Disk bandwidth is a more serious concern than disk space once a minimum level has been passed. Simulations based on real cache activity show the hit-rates being achieved by larger and larger caches stabalizing at approximately 55%. The growth in hit-rate is quite rapid, and with very large disk drives now available at a fraction of their cost even two years ago, there is no reason why all caches could not achieve this hit-rate. While the size of the disk determines the hit-rate, bandwidth to the disks is most likely to be the first bottleneck after the international networks. Making use of a large number of disks, and distributing the cache data across these disks is a facility now offered by both Harvest and the Netscape Proxy server.
It remains to be seen whether the continual growth of both server and client populations on the Web makes a significant difference to the hit-rates attained by, and the disk space demanded by, caching proxies. It is true to say that with more servers there will be more potentially cachable data, but on the other hand, with more clients there are a greater number of hits on the popular pages. This may lead to caches that are as effective without any increase in disk capacity.
Throughout the first two years of service, the network structure surrounding the HENSA Unix cache did not change. It was only with the acceptance of the proposal for a national strategy that changes were made to the operation of the cache on the network.

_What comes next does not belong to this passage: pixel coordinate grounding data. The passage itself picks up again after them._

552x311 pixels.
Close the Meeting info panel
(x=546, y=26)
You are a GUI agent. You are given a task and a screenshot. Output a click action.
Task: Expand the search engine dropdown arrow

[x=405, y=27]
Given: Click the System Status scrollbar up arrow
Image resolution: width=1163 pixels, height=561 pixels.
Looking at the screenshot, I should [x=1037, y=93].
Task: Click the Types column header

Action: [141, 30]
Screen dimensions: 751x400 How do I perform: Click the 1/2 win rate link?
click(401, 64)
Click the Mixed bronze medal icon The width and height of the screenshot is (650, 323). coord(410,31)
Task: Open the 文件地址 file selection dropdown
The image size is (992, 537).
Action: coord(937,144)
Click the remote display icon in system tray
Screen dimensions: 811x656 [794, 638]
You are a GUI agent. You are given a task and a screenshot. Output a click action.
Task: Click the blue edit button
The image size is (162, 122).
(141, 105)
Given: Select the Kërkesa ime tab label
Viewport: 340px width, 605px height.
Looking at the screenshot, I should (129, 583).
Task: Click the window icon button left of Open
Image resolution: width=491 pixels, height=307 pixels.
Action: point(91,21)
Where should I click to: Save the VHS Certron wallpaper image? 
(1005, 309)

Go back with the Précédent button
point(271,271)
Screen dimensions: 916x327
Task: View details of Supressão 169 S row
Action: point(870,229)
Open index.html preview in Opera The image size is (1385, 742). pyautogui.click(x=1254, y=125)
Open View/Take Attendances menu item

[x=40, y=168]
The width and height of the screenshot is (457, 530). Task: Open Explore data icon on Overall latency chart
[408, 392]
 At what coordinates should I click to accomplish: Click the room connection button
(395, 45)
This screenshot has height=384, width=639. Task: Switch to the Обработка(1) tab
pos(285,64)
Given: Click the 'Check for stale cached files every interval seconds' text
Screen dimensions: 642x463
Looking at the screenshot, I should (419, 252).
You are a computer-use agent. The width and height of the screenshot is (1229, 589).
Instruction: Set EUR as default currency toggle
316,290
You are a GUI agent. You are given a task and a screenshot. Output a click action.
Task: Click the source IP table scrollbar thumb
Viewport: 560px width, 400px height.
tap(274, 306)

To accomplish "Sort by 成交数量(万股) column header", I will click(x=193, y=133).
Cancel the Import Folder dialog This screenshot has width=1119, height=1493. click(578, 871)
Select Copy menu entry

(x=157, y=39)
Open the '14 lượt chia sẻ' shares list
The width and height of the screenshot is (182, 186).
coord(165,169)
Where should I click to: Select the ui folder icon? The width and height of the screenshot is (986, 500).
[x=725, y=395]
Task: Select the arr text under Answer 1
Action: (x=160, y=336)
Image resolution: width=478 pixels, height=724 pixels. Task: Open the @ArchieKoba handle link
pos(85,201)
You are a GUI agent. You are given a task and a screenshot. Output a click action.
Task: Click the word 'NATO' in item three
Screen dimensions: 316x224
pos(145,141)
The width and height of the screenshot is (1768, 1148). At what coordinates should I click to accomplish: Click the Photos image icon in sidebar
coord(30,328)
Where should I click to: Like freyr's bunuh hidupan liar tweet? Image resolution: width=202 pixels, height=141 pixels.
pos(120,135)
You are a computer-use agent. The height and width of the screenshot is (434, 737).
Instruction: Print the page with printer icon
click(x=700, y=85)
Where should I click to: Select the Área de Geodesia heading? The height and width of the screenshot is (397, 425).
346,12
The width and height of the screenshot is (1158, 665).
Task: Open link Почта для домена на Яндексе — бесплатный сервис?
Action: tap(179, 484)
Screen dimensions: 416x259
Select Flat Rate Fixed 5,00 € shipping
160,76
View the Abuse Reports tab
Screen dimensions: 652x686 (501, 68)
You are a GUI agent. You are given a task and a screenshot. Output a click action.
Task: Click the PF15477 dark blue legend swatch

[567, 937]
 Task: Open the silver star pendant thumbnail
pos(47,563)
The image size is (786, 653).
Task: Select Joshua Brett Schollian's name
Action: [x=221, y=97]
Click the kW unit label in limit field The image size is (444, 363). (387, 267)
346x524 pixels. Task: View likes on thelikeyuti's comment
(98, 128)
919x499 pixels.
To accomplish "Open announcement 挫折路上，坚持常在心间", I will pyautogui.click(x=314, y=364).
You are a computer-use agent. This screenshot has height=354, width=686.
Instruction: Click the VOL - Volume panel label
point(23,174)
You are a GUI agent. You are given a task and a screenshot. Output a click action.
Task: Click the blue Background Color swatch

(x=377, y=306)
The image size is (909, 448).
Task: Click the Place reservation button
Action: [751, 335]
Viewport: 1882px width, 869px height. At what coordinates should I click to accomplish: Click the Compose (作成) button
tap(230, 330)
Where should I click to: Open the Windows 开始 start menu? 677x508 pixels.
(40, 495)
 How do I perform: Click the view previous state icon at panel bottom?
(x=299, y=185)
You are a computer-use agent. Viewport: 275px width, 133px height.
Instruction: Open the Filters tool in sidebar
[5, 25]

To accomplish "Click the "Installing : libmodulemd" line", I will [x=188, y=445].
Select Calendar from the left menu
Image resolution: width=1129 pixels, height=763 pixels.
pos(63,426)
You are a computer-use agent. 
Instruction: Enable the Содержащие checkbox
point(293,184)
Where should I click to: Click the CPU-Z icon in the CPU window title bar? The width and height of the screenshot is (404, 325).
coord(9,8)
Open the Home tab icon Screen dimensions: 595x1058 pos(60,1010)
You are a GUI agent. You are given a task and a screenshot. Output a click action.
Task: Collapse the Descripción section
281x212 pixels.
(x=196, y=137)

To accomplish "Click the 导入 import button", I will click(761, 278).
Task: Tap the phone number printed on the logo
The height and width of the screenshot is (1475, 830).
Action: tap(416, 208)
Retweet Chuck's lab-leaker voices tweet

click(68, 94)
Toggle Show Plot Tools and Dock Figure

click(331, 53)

Having multiple machines provides resilience in the case of hardware failure. If these machines are distributed across several sites then resilience against network failure is also gained. Currently the HENSA Unix cache is implemented with machines at two sites, the University of Kent and the University of Leeds. This distribution also ensures that the bandwidth into or, more importantly, as the caches are bandwidth magnifiers, out of any particular site does not become the bottleneck in the whole scheme.
In order to evenly distribute the load across the machines supporting the cache we anticipated having to modify a DNS name server to return the name of the most lightly loaded machine. In fact, this proved unnecessary as more recent versions of BIND provide a round-robin facility that rotates the list of addresses corresponding to a single name. With a five minute Time-To-Live on the name this is sufficient to ensure that, over a 24 hour period, the load across all six machines is even. It also gives us the ability to quickly reconfigure the group of machines supporting the service in the event of a hardware failure.
Further distribution of the caching facility is envisaged in the UK's overall strategy. This distribution consists of local caches operated by an institution or even a department within an institution. We are encouraging these local caches to then make use of the national cache to minimise redundant transfers across the international network links. Simulations based on the log files collected at HENSA Unix show us that an institution, even with only a relatively small cache, 500MB of disk, can reduce the load placed on the national facility by as much as 40%. Institutions without the specialist knowledge to operate a WWW proxy cache are being encouraged to approach their closest Metropolitan Area Network to make use of a cache at this point.
Through the study of server log files from sites outside the UK a number of institutions were found who were not making use of the national caching facility. When questioned, the most common response was that they intended to install a local cache and did not want to have to go through the user education procedure twice, first they would be telling their users to make use of the national cache at HENSA, and shortly afterwards redirecting them to the local cache.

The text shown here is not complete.